Post Reply 
Another Filtering Proxy
Nov. 22, 2014, 09:35 AM
Post: #1
Another Filtering Proxy
I have been working on "Another Filtering Proxy" for several days, as I need one on a 24h running linux gateway and I don't like Privoxy's filtering syntax.

This might not be the right place to post but it is based on ProxHTTPSProxy. It even hasn't a formal name yet. Any suggestions?

I want it to filter URL, http headers and webpages.

So far only basic URL filtering is achieved:

- URL blocking, via Block.txt
- URL redirecting, via Redirect.txt
- filtering bypass, via Bypass.txt, for now it only sets a flag to a request

Those files are like Proxomitron blockfiles, but supports only regex syntax for now.

Above functions are achieved in URLFilter.py, where you can add your own functions via writing python classes. For example, you can write a class to parse the ADB blocking rules to block URL.

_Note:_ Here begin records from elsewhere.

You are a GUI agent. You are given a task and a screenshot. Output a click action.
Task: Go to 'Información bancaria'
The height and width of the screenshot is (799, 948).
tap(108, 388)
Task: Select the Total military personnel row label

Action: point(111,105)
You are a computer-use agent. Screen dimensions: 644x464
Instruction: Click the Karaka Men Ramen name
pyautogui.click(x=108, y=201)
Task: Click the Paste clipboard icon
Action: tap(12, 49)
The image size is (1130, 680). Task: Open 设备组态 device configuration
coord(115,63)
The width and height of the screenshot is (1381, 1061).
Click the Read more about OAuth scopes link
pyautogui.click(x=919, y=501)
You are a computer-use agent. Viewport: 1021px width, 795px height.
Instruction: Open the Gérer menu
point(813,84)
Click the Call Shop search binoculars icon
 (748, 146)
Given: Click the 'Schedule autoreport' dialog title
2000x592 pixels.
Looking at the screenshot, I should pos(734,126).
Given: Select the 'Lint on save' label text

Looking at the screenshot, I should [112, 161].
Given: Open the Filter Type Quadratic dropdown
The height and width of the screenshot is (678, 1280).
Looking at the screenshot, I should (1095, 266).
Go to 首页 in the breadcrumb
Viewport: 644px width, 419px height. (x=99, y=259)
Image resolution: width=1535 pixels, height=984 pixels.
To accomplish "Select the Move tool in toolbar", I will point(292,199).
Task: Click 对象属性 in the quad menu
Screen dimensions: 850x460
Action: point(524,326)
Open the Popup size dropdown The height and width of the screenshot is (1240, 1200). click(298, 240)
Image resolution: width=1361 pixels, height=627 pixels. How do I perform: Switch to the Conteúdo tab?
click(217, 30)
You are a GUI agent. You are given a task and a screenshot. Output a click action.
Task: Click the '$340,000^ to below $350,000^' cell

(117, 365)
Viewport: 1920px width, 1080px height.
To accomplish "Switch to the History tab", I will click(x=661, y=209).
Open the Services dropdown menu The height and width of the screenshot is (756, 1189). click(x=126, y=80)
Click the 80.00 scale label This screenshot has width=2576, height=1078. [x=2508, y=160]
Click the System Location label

Run Proxy.py to start the program.

Happy filtering!


Attached File(s)
.zip  Proxy 0.1.zip (Size: 180.26 KB / Downloads: 796)
Add Thank You Quote this message in a reply
Nov. 29, 2014, 11:24 AM (This post was last modified: Dec. 28, 2014 10:48 AM by whenever.)
Post: #2
RE: Another Filtering Proxy
Here comes the version 0.2.

+ Now it gets a name, AFProxy
+ Privoxy style URL patterns for block, bypass and filters URL matching
+ Basic header filtering: HeaderFilter.py
+ Basic web page filtering: PageFilter.py
+ Config auto reload

You need a little Python knowledge to write your own fitlers, but python code is very good at being readable.

Header filter:

Code:
class PrintReferer(HeaderFilter):
    "Print Referrer if it differs from the request domain"
    name = "Print Referrer"
    In = False
    Out = True

    @classmethod
    def action(cls, req):
        domain = re.match(r"(?:.*?\.)?([^.]+\.[^.]+)$", req.headers['Host']).group(1)
        referer = req.headers['referer']
        if referer:
            referer_host = referer.split('//')[1].split('/', maxsplit=1)[0]
            if not referer_host.endswith(domain):
                logger.info('Referer: %s', referer)

Web page filter:

Code:
class NoIframeJS(PageFilter):
    name = "Remove All JS and Iframe"
    active = True
    urls = ('.badsite.org',
           'andyou.net/.*\.jpe?g',
           'gotyou.com/viewer\.php.*\.jpe?g')
    regex_subs = ((br'(?si)<(script|iframe)\s+.*?</\1>', br'<!-- \1 removed by FILTER: no-js-iframe -->'),
                  )

regex_subs is for regex find replace. string_subs is for string find replace.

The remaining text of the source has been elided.